Stated exercise: Please revise the records below by replacing "Image resolution" with "Screen size" and leaving everything else unchanged.
--- Records for this task ---
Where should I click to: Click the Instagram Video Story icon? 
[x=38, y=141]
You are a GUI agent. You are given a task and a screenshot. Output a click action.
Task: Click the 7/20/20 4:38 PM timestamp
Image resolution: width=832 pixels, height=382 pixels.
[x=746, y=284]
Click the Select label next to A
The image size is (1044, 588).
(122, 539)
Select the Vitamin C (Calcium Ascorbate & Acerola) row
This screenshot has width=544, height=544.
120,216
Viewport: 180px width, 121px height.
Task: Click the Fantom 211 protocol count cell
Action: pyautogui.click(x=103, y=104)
---
Solution for this exercise:
Where should I click to: Click the Instagram Video Story icon? 
[x=38, y=141]
You are a GUI agent. You are given a task and a screenshot. Output a click action.
Task: Click the 7/20/20 4:38 PM timestamp
Screen size: width=832 pixels, height=382 pixels.
[x=746, y=284]
Click the Select label next to A
The image size is (1044, 588).
(122, 539)
Select the Vitamin C (Calcium Ascorbate & Acerola) row
This screenshot has width=544, height=544.
120,216
Viewport: 180px width, 121px height.
Task: Click the Fantom 211 protocol count cell
Action: pyautogui.click(x=103, y=104)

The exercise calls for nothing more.